17 Apr 2011: Memorial Coliseum Lexington, KY
Jim James is one weird son of a bitch. As frontman for My Morning Jacket (arguably one of the world’s most acclaimed alt-rock bands this side of Radiohead), this Kentucky native has made a name for himself not only as one of the decade’s most unpredictable songwriters — morphing from southern rock to psychedelia to gospel to funk, depending on his mood — but also for just, well, being weird. He changed his professional name to Yim Yames for reasons no one (perhaps even including James himself) understands; on-stage, he loves to head-bang and float around in a ridiculous cape alongside a mascot bear adorned in a Mexican shawl. Speaking to the audience, he’s equally likely to drop a slew of “goddammits” as he is to persistently thank God for the beautiful evening. In a recent interview with Spin, he cited influences as eclectic as the unfashionable ‘80s pop-rockers Mike + the Mechanics and psych-rock Thai band Ubon Pattana.
So when My Morning Jacket took the stage at the Memorial Coliseum, strolling out confidently to a sax-drenched waltz, what might have been interpreted by the unfamiliar as a strange choice of tune only seemed head-scratchingly appropriate. With a new album set to arrive later this month, it was a safe bet to assume that the five-piece would be debuting a lot of highly-anticipated new material, but this high-energy, note-perfect set was basically a tour through My Morning Jacket history, pulling tracks from all five of their excellent albums — going back to their grain-silo-reverb, emotive folk debut, The Tennessee Fire, up to their most recent effort, the densely eclectic Evil Urges
The show was clearly a special one for James as he constantly reminded the crowd of that fact. As a former student at the University of Kentucky (on which Memorial Coliseum is located), James brought a unique perspective to the venue and the surroundings: engaging the transfixed audience with heartfelt stories about his college days, working at Fazoli’s, writing songs on a shitty recorder in his dorm room, trying to make something beautiful. At one point, he talked at length about the school’s legendary basketball program, defending controversial former coach Tubby Smith, talking about how the school nearly rioted when the school lost in the NCAA tournament, then nearly rioted when the school won the NCAA tournament. The moral of the story, James said, is that “No matter what happens — win or lose — you’re always gonna fuckin’ riot!”.

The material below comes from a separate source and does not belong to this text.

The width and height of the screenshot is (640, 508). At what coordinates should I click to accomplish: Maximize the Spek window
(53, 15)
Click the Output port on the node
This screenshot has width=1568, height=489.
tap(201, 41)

At times during their epic set, it seemed like the crowd would do just that, randomly launching glow sticks throughout the stands, fans of all ages, shapes and sizes, from grandmas to freshmen stoners, all twisting, fist-pumping, and shouting every word as if enraptured in some sort of religious awakening. From the big, reliable rockers, like the classic rock stomp of opener “Mahgeetah”, to the weeper-level acoustic ballads, deep tracks like “Butch Cassidy”, and the rare new tune (and quite possibly the show highlight) “Wonderful”, the boys were absolutely on fire from beginning to end. The sheer volume was a bit much to handle at times; in playing for a literal stadium-sized audience, some of the nuances in the performances were drowned out in white noise. In particular, Carl Bromel’s lead guitar was way too loud. But in spite of the occasional sound mixing flubs, it was pretty impossible to not get wrapped up in the sheer hugeness of the event. Even from my horrible seats (against the venue wall, as far away from the action as humanly possible), I was enthralled, clinging to every one of drummer Patrick Hallahan’s beastly hits, Bo Koster’s slick keyboard fills, Tom Blankenship’s thunderous bass riffs, and Broemel’s nimble fretwork.
James and company did literally everything they were expected to do. There were capes, Spanish bears, goofy, long-winded rants about the universe, and most importantly, some of the world’s finest rock music, played by five of its most passionate and reliable carriers. The new songs will come. My Morning Jacket are living in the moment, taking things one song at a time.